A policy is a contact under which the basis of settlement is not premised on other peoples’ losses, but upon the policyholder’s own loss. Just because a person, due to their personal circumstances, is willing to accept an immediate but reduced settlement, doesn’t mean that insurers should then offer it. The notion that I hear talked about, that optimising claim settlements helps keep premium levels down for everyone, is flawed, and regulations confirm it to be so.
Insurance people need to think outside of their sectoral bubble. They need to take some time to consider, carefully and critically, the consequences of trends like claims optimisation. One technique they could use is the ‘front page’ test – would I be happy to see what I am doing explained on the front page of a leading business newspaper? Would I be prepared to defend the practice on leading news outlets like BBC Radio 4’s Today programme? If not, then why do it?
Some executives have defended such practices to me by arguing that a competitive market makes it impossible for them to do otherwise. This version of what is essentially the ‘everyone else is doing it’ rationalisation has been called ‘the five most dangerous words in business’ for good reason.
Some Obvious Next Steps
So what should insurers do now? Here are some obvious steps:
- Establish how optimisation in claims is positioned on your corporate risk schedule. Are you happy that its grading has been calibrated with enough of a critical eye?
- The ethical risk assessments currently being prepared for 2021 should not just log optimisation in claims as an ethical issue, but be unpacking it to critique the different techniques and data being used.
- The use of certain metrics for optimising claims should be seen as absolutely red ethical flags.

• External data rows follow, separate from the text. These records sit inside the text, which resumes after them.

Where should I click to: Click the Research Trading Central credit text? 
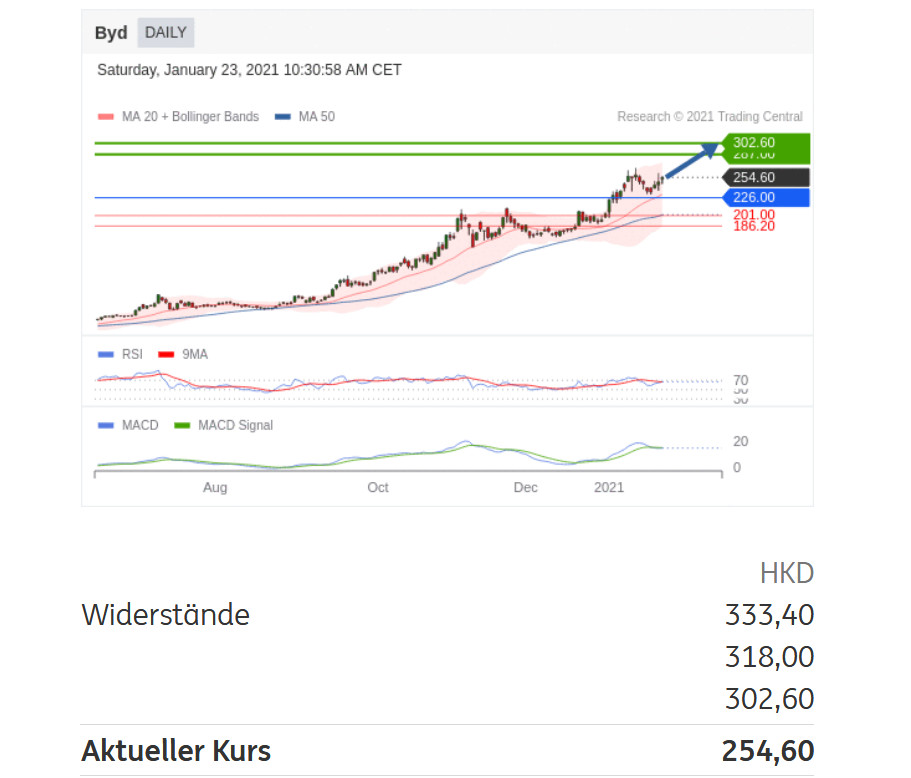coord(709,117)
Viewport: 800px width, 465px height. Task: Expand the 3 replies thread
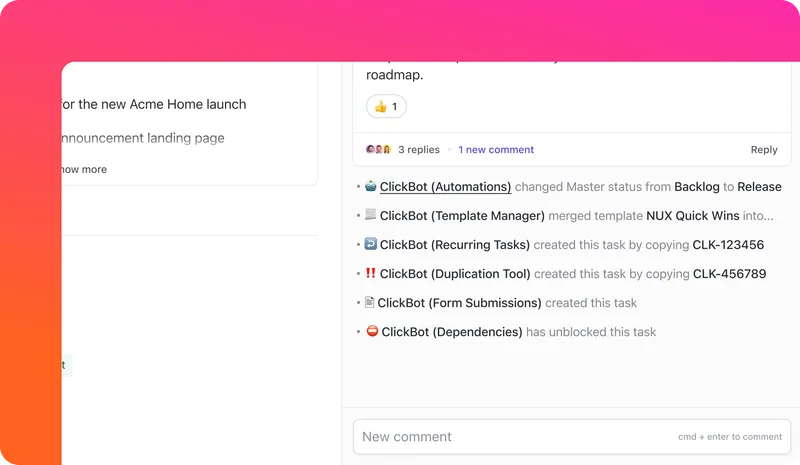click(x=418, y=150)
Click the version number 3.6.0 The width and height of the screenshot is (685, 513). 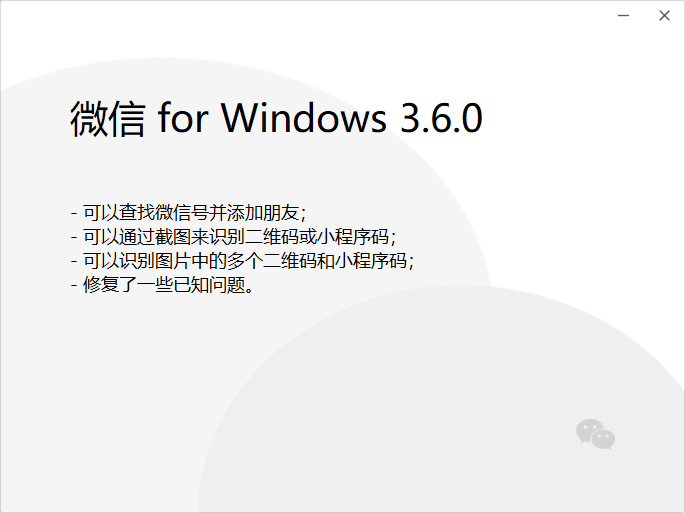[x=442, y=118]
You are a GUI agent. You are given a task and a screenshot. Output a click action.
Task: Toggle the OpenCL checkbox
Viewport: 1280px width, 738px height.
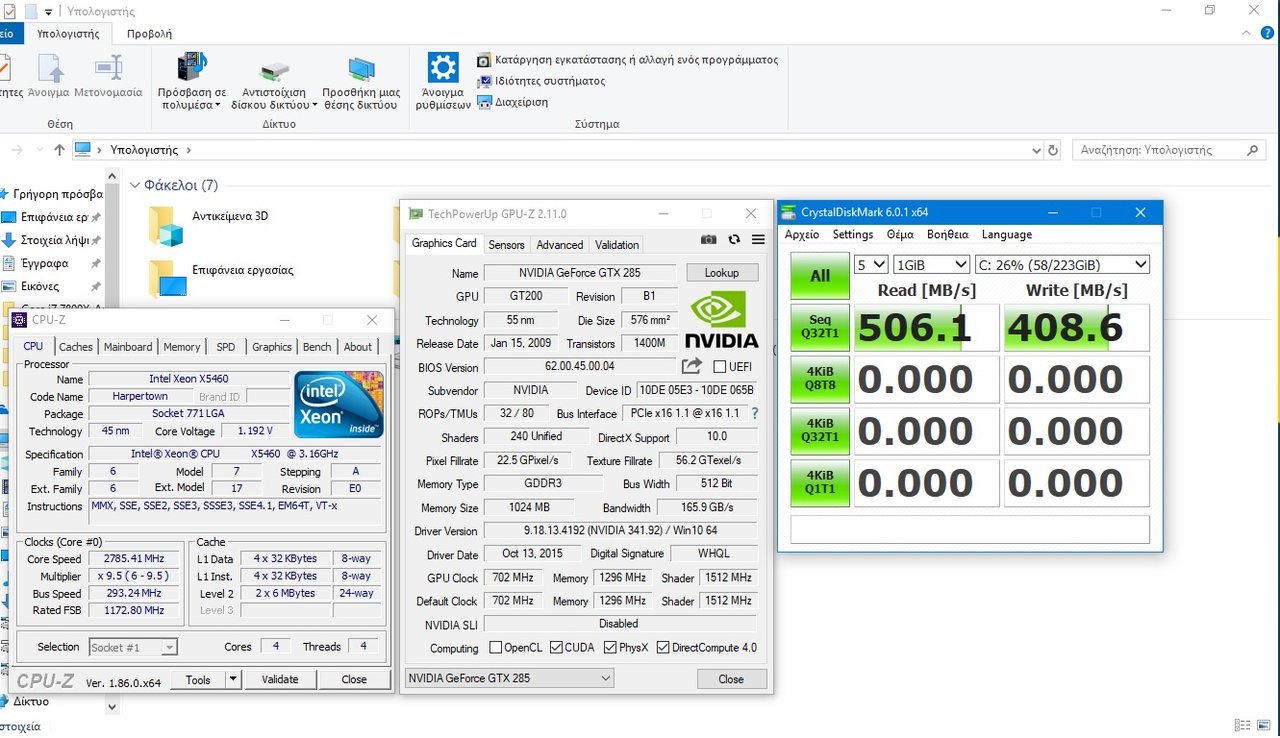point(495,648)
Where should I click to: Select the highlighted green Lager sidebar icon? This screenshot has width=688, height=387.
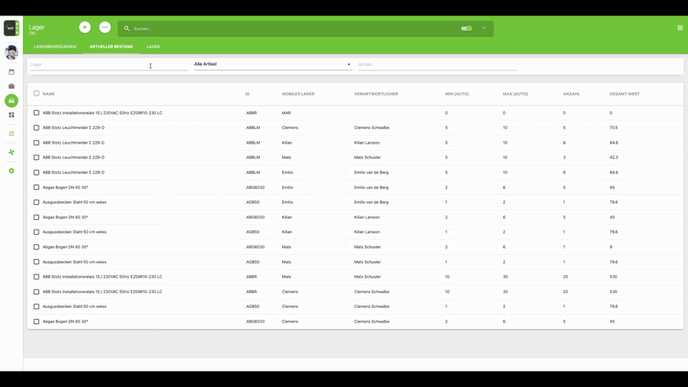[x=11, y=100]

Do your senior management functions understand, and are happy with, the level of personal accountability they’re carrying in such situations?
- If you’re a Chartered Insurer, have you prepared a case for claims optimisation, in the context of your primary obligation to always act in the best interests of the public? And have you tested it?

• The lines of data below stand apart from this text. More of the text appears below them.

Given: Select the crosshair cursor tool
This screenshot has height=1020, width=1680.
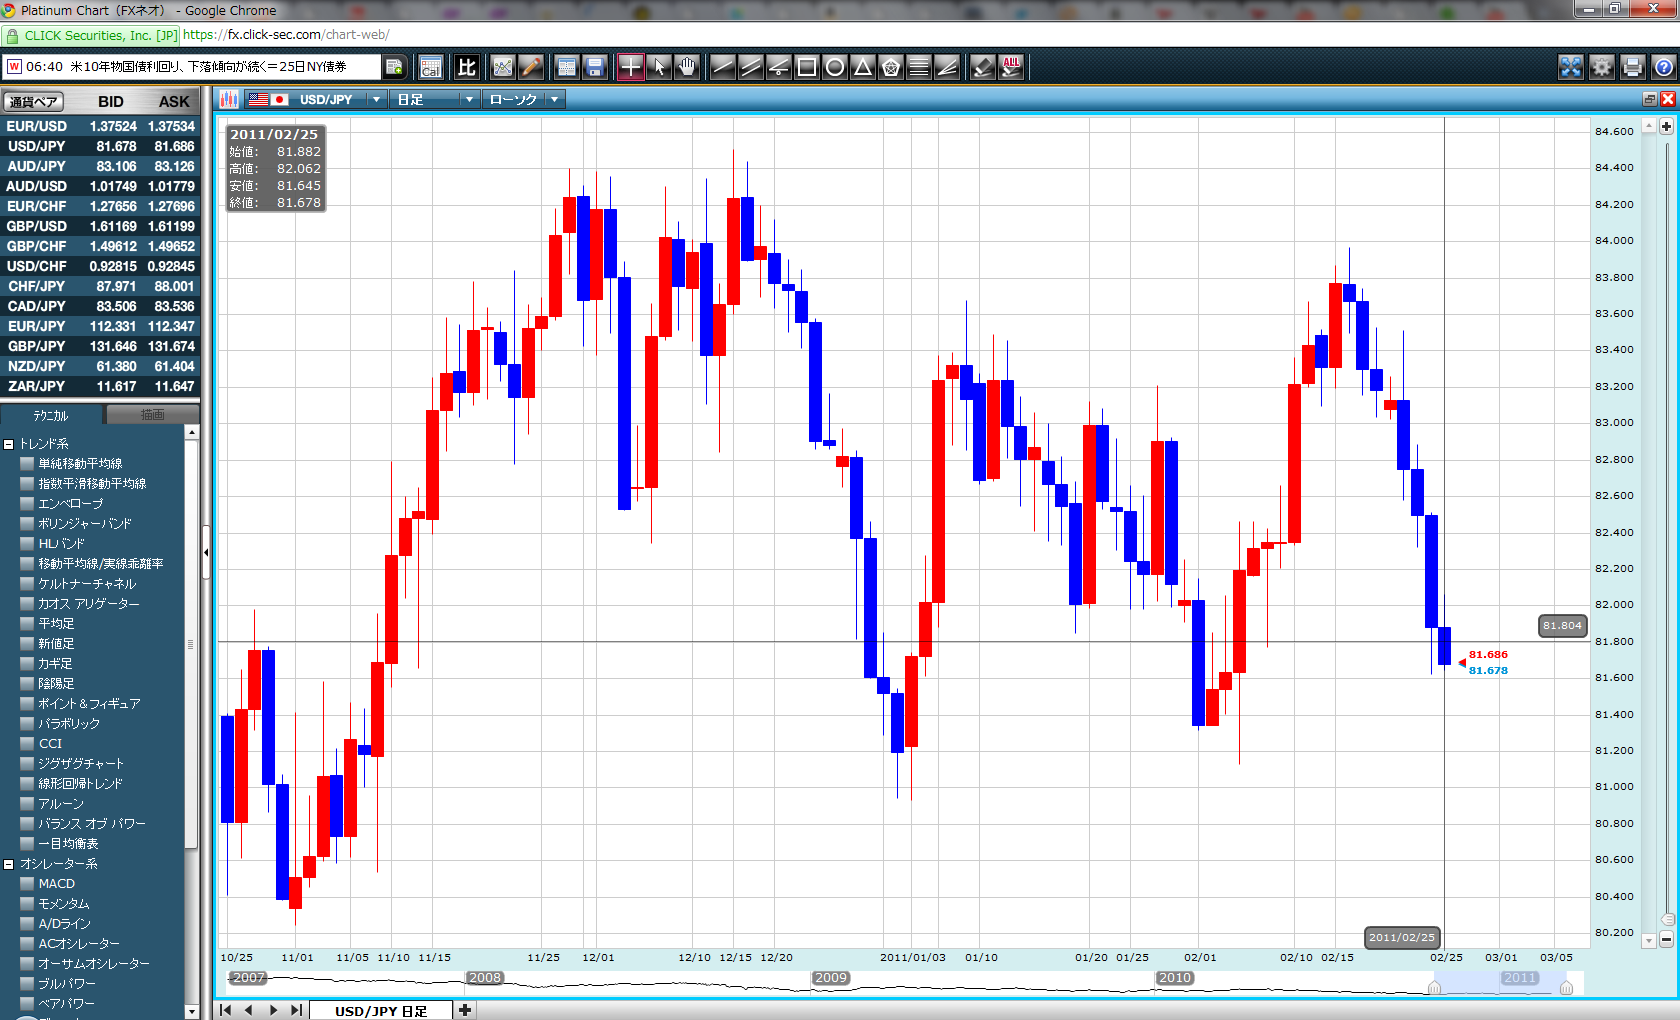Looking at the screenshot, I should click(630, 67).
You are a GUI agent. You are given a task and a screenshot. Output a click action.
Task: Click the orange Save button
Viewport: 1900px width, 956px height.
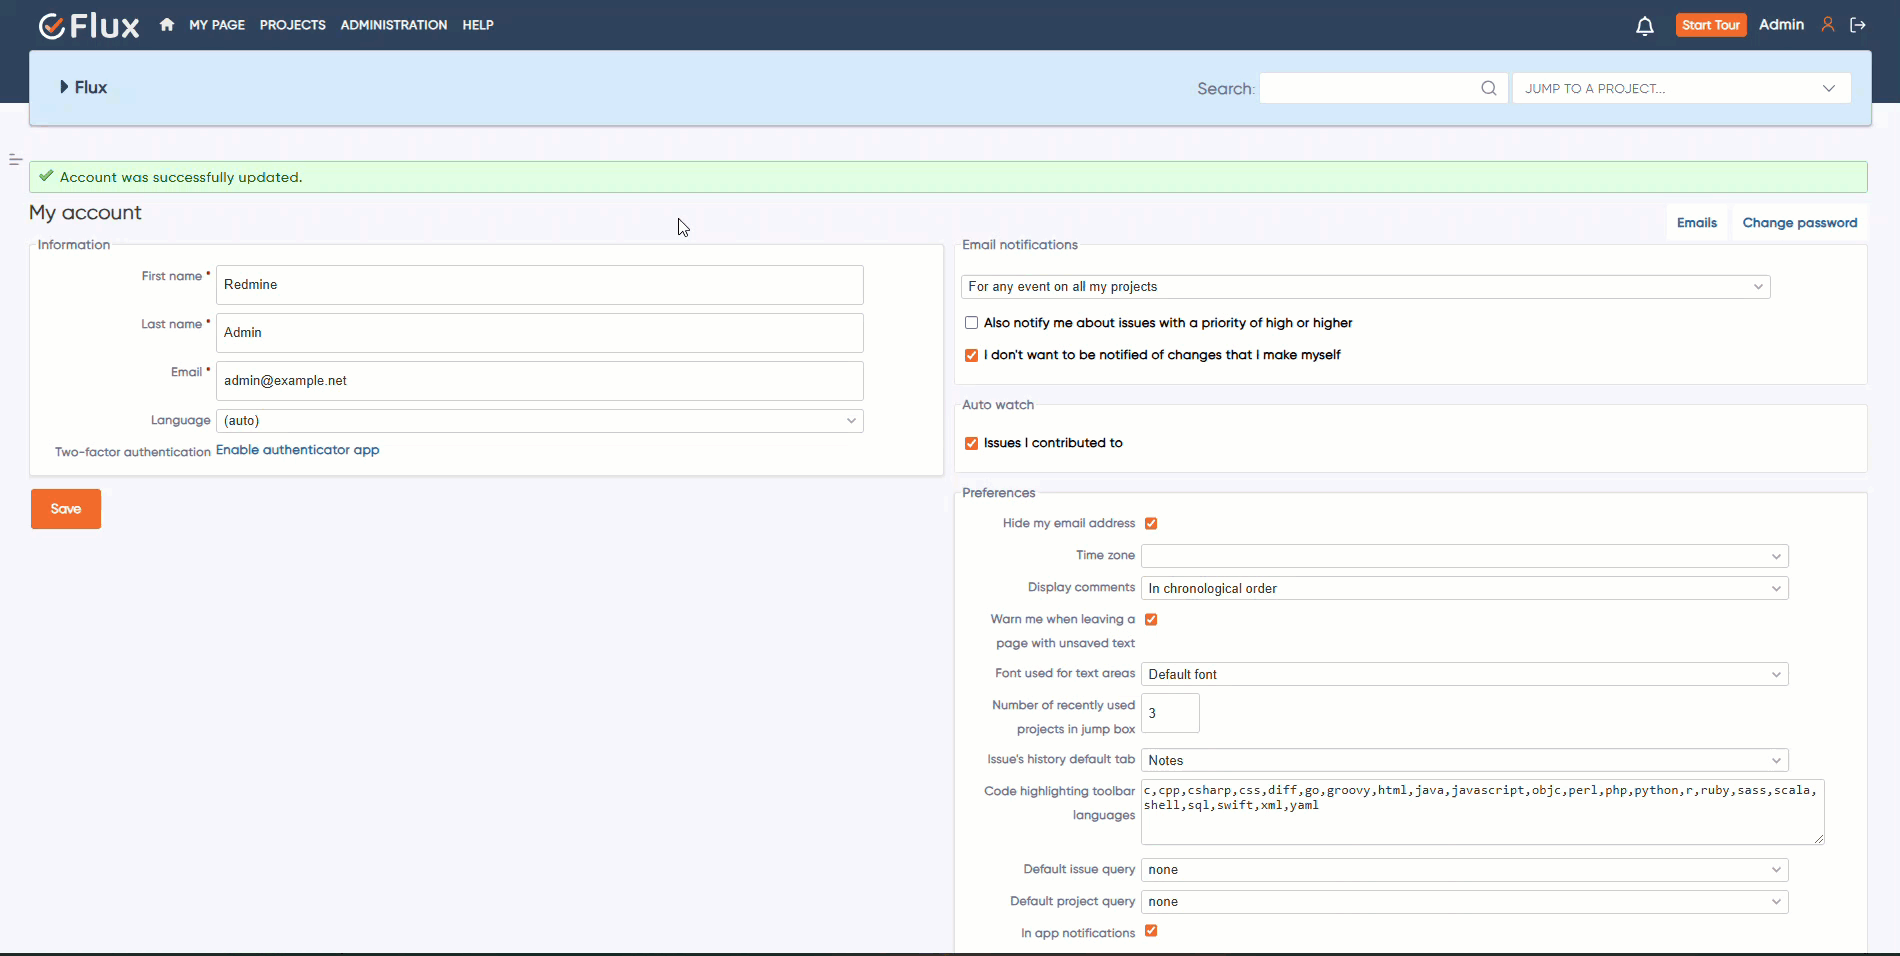click(66, 509)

- If your firm makes use of external software houses and data brokers for claims optimisation, has your due diligence identified and reviewed the ethical issues that it raises?
There are many ways in which data and analytics can improve how claims functions work. What matters is that in weighing up how those improvements are designed and introduced, a critical eye, a customer perspective and an ethical point of view have to be considered. I predict that if such considerations are not now applied to optimisation in claims, then a huge mis-settlement scandal will erupt within five years. The exam grade debacle provides insurers with a sense of what it will feel like.